“Stop a sec, hon,” I say.
We stop and look up. The clouds are deceptively still; as we walk back to our house later I will notice how quickly they are in fact moving. A long, large cloud will move over us in a matter of seconds, drowning out the brilliant light surrounding us, then just as quickly move away.
In the distance are the hills of the Sutton Range, the snow clearly visible through the trees. But the stillness in the air is tangible, in one of those great instants that defines a truly memorable moment.
I notice farm machinery sitting among the snow drifts; I turn to look at the low hills on the near side of the road where we used to see the small herd of cattle grazing in the summer. All around is tranquility and calm. A warm wind blows in my face as I take off my winter coat.

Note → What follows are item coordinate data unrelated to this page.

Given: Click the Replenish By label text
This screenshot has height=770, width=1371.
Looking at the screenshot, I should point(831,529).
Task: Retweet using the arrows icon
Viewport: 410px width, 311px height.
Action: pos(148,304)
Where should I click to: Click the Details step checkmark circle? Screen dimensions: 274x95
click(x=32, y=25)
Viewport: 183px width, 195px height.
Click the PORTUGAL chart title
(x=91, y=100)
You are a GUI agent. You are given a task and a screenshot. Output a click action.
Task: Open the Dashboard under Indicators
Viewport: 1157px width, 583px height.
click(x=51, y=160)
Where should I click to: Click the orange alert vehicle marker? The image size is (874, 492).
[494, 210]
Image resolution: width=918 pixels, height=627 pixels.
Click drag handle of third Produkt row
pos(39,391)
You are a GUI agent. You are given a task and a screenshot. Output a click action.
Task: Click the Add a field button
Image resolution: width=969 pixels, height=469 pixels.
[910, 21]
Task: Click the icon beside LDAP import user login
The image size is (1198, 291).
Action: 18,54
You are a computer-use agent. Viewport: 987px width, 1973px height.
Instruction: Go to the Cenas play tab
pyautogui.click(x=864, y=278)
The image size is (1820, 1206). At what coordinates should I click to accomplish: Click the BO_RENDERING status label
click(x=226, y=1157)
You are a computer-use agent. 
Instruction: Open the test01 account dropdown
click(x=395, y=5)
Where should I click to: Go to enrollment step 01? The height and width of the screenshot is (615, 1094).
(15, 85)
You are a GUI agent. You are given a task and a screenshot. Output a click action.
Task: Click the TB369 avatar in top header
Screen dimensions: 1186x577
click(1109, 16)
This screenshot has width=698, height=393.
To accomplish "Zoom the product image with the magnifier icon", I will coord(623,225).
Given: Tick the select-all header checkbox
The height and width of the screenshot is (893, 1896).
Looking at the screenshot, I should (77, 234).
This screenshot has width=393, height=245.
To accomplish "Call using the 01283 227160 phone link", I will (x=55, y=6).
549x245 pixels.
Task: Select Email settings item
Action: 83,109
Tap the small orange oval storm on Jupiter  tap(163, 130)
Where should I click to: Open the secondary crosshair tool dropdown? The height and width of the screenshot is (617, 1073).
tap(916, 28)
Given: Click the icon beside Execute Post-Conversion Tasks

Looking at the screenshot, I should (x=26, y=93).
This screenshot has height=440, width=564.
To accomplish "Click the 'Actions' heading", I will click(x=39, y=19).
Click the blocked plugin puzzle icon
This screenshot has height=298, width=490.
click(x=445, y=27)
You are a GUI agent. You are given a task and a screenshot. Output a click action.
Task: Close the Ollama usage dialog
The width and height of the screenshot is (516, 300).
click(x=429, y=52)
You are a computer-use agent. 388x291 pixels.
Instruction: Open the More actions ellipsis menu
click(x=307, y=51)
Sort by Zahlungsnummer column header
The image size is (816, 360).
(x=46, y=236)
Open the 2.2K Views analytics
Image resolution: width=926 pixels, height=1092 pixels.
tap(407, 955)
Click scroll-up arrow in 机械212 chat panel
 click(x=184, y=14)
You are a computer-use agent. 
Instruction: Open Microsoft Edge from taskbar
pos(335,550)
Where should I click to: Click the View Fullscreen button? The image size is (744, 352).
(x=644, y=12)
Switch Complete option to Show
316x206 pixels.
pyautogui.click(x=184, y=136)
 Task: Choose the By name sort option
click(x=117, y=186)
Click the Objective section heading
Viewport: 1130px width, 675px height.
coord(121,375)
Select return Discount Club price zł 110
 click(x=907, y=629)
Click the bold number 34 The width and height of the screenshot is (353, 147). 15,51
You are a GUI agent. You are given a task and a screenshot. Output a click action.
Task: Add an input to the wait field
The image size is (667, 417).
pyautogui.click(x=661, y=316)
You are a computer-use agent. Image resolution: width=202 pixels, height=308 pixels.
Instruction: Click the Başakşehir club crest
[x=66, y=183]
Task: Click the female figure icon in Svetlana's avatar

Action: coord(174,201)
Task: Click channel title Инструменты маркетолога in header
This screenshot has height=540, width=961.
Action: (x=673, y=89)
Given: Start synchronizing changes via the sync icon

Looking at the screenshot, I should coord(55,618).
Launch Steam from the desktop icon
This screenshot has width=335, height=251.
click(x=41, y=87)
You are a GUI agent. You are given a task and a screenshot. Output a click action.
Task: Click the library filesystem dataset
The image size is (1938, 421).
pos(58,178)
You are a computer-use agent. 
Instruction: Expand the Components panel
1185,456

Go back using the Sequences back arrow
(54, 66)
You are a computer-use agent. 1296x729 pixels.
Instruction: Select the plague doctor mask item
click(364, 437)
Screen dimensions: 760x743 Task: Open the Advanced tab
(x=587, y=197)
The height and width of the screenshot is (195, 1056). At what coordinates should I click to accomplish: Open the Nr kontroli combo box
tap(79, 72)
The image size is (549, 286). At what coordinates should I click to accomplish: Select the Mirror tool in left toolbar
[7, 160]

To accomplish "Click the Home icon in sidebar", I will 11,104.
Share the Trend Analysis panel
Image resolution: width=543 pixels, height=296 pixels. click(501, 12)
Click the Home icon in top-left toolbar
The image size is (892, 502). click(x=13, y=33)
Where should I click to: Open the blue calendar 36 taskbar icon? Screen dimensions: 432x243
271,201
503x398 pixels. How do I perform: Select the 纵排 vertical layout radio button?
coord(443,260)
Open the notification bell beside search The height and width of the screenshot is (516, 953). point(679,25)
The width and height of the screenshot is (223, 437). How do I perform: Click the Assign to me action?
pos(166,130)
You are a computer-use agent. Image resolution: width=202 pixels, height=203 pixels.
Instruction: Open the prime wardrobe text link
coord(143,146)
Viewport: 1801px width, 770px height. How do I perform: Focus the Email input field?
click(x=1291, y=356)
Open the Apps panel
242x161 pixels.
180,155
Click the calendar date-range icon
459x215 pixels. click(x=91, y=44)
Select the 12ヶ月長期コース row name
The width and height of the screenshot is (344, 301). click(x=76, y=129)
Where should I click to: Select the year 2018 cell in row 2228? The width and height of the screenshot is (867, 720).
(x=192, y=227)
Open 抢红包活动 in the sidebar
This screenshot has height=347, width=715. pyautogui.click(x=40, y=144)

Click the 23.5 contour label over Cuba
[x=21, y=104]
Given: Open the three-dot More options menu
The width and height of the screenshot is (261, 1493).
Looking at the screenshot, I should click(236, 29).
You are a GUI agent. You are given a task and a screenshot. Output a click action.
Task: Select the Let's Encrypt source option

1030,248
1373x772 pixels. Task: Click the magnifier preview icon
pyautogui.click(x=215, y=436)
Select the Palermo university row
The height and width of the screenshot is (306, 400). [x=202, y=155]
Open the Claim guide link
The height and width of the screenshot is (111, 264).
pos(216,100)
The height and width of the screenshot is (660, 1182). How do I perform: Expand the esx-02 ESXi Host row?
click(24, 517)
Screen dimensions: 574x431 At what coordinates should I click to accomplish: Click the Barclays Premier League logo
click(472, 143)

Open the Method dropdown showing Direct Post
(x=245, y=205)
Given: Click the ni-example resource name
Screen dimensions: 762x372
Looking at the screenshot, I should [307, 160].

Sometimes a breeze will come and the air will change too, reflecting the coolness of melting snow.
Even the two dogs at the farm look at us steadily, not moving a muscle; I’d like to think that they, too, have been affected by the serenity on rue Burnett.
The CBC’s weatherman, Frank Cavallaro, had mentioned in last night’s weather report that records might be broken today, and when I get home the app on my IPad says that it’s 12 degrees Celsius outside, not bad for February 23rd.
Winter doesn’t just go away in the country as it does in the city. Here the snow is dimpled; it hollows out from the inside. As we approach our house, the rivulets in the road become more pronounced; I have been telling everyone that in our little ‘nook by the brook’ we get more snow than anyone around. The drifts on the lawns of the houses are higher; around our house they seem quite high, due to all the snow blowing I have done this winter. The brook by our house is louder now as well; the snow no longer covers the rushing water muffling out sound; soon the roar of water from all the melting snows in the hills above us by the American border will fill our house.
But now the din, though increasing, doesn’t dominate. There are lovely sculpted snowdrifts by the bank and you can see the rushing water bubbling through them. “This water ends up in the Atlantic Ocean,” I tell Naomi, explaining how Lake Champlain into which the Mississquoi River flows (our brook feeds this river) has its outlet in the Richelieu River which flows into the Saint Lawrence River and eventually the ocean far away. This thought is rather awesome. “We’re all connected,” Naomi says upon reflection.
It is a good day to feel connected. It is a perfect moment, really; the saints say that every moment in the eternal present is perfect. For us less-than-enlightened ordinary folk we’ll take strolls like this any time down a country road, in the thaw, in late February.